At Julien’s Auctions this past weekend, the starting bid for Truman Capote’s ashes was a mere $2,500. In rising increments of $2,500, bidders from all over the world, both calling via telephone and clicking in their bids online, raised the price to its highest bid of $35,000. After fees, lucky bidder number 841 could expect to pay approximately $45,000 for an ornately carved wooden box that’s contained Capote’s ashy remains since 1984, as well as its accompanying certificates of authenticity.
Other detritus from Capote’s final days on earth went to a bidder who ponied up $4,000 for more than a dozen plastic prescription pill bottles (Valium, Tofranil, Librium, and Halcion were some of the more intriguing labels). The polo shirt and Madras shorts Capote died in were also up for auction.
These macabre items, along with some less ghoulish ones — hats, snapshots, crocheted pillows — made their way to Julien’s auction house through Joanne Carson, a dear friend of Capote’s and the ex-wife of Johnny Carson. “Pop culture items are more like fine art than they are collectibles at this point,” said Darren Julien, the Indiana native behind the “Auction House to the Stars.” He first saw the potential of the Hollywood memorabilia market while selling ritzy cars at L.A.’s well-established car auctions. He knew Carson personally, and when she died, several items from her estate were given over to Julien for auction. “It’s one of those things that has really taken off in the past decade or so,” Julien says. “It’s the new art market. And it’s fun.”
Also up for auction were Joanne and Johnny Carson’s wedding documents (and ring), neckties once worn by Steve Jobs, the wig Elizabeth Taylor donned while filming Cleopatra, event programs from Prince Charles and Princess Diana’s wedding, a set of chairs once owned by Charlton Heston and a pair of Keanu Reeves’s sunglasses.
“We sell buyers on the fact that a lot of this stuff is a great way to diversify portfolios,” Julien said. “Like the John Lennon guitar we sold for $2.4 million. The guy who bought it is a big impressionist art buyer. But a guitar is a lot sexier to hang on the wall than a Picasso or a Manet. A few years from now, it’ll likely be worth several times what he paid for it. These items are good investments.”
In attendance for the day’s auction were three types of people: employees, media people, and collectors.
The auction people sat mostly plugged into computers and telephones at tables lined along the left side of the memorabilia-draped auction floor of Julien’s Auctions. These employees were responsible for communicating with bidders who couldn’t make it to the West Hollywood auction house for the sale, but still wanted to participate.
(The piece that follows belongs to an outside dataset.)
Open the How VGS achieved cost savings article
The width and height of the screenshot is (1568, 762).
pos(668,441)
Then there were the media people, who clustered in some seats near the front of the room. A small array of American and European journalists (myself included) were utterly boggled by their first time in an auction house dedicated to selling Hollywood memorabilia — a first print design of a Charlie Chaplin poster was sold to a bidder in China for more than $30,000.
Sprinkled throughout the remaining 30 or so black folding chairs arranged in neat rows down the auction room’s center were about a dozen collectors. “I’m a bit of a Capote scholar,” explained a fluorescently blonde woman of about 60, before telling me she was uncomfortable talking any more. She later spent nearly $1,000 on one of Truman Capote’s trademark straw hats.
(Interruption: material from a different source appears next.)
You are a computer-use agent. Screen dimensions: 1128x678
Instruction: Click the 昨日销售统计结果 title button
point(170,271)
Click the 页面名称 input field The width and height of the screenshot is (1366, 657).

As for his ashes, they sat in a locked glass case at the foot of a stairway to the auction house’s second level, surrounded by eight unlit tea-light candles and enclosed in a Japanese-style carved wooden box. While Julien recognizes some folks might have ethical quandaries with the auctioning of human remains, he argues that Capote, ever the fame hound, would have enjoyed the fact that his ashes were sold to the highest bidder
“It’s their opportunity to get as close as they can get to their idols and to their icons,” said Tim Luke, one of the two auctioneers working the floor of the Icons & Idols auction. “They might not have been able to meet them in real life, but owning something they touched is a way to keep their icons alive not only in their minds, but also in their collection.”
A bespectacled man who wanted to be identified only as Joe explained—after having spent several thousand dollars on various knick-knacks from the estates of Joanne Carson and Jack Larson—how Julien’s Auction keeps stars alive after they die. As he recalled, Julien’s auctioned off the entire contents of the room Michael Jackson died in.
“I was able to get one thing. I tried to bid on a lot of it, but it was just going for too much money. I got an artificial flower in a really ornate vase. And if you look at the pictures that they took of where he died, you can see it on the shelf. The only thing they didn’t sell was the bed he died on.”
The artificial flower cost Joe $750. But, as he continued, “I’m happy I have it. I’m able to look at it and think about how I own a piece of history.”